Paying for the project
In August 2012, the federal government approved the Ohio Department of Transportation’s preferred plan for a new Brent Spence Bridge. In a seven-page report, the Federal Highway Administration determined that the project will have not have a detrimental effect on the environment, clearing the way for officials to proceed with other critical steps, such as deciding on a bridge design and acquiring property along the 7.8-mile corridor.
While the FHWA’s “finding of no significant impact” to human and natural environments and water and air quality is a positive step and allows additional steps toward construction to take place, funding for construction for the bridge and other infrastructure must still be secured.
Although the federal government traditionally has paid 80 percent of mega-transportation projects like this one, to date, no funding has actually been secured for this project.
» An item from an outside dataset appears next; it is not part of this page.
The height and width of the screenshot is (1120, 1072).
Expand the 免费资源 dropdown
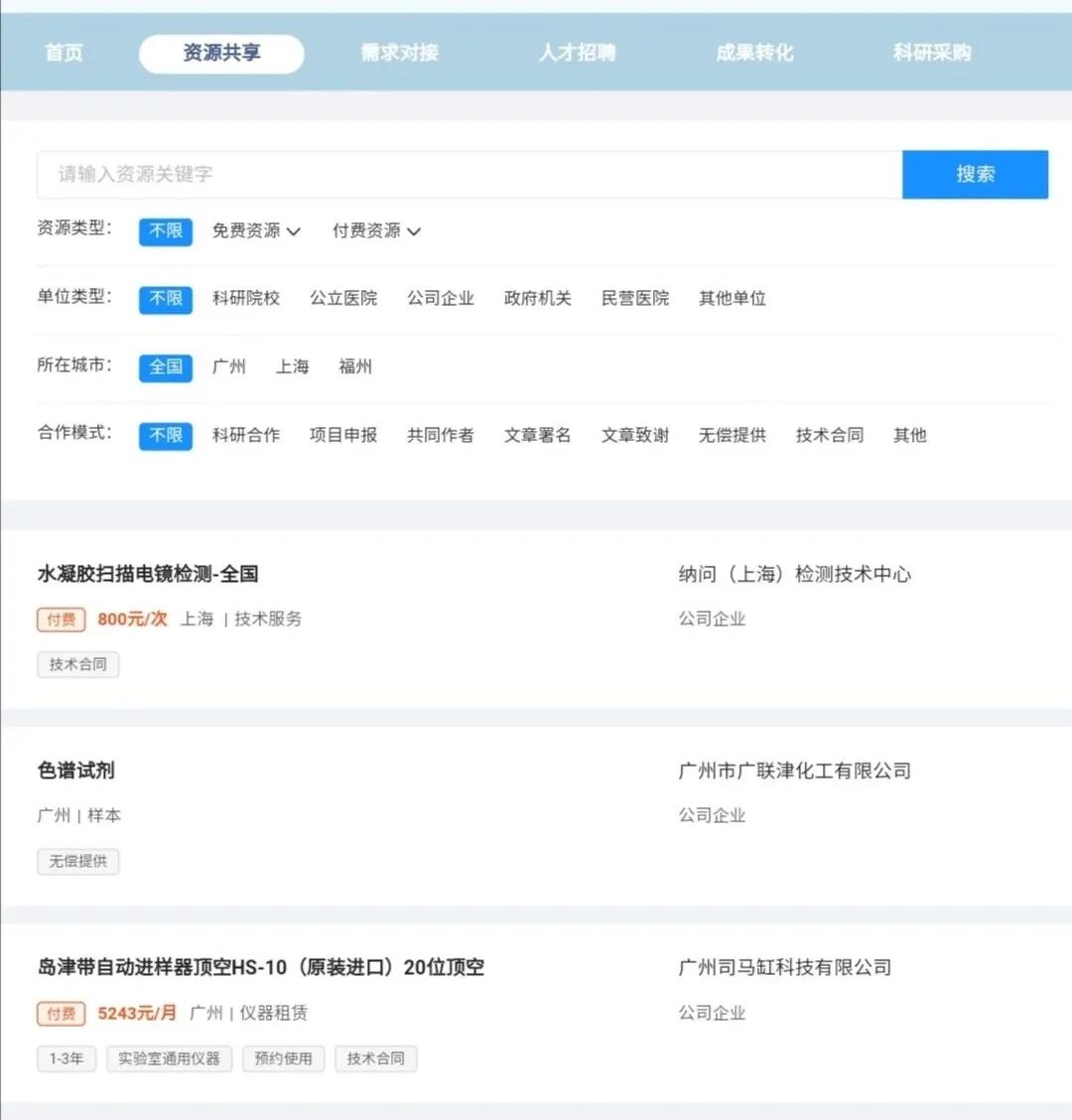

The Highway Trust Fund, which has funded many road projects in the past, is going broke. The Highway Trust Fund is funded by a per-gallon tax on gasoline (not a percent of cost, like a sales tax), so this tax does not increase as gas prices rise, and it does not adjust for inflation. The tax has remained constant at 18.4 cents per gallon since 1993.
The states of Kentucky and Ohio will be responsible for at least a 20 percent match of the cost of the project.The local match for this project is approximately $480 million, which is split between Kentucky 54% ($259.2 million) and Ohio 46% ($220.8 million). Kentucky pays more because more of the bridge – and overall project costs — are located in Kentucky.
Because these state governments do not have the funds to pay for this match, they must examine alternative methods of paying for their share, such as availability payments, tolls, and other financing options. Having the bridge built as public-private “design-build” project could shave years and millions of dollars off the project. The longer we wait to accomplish this, the more expensive the bridge becomes and the more difficult it will be to advance the project.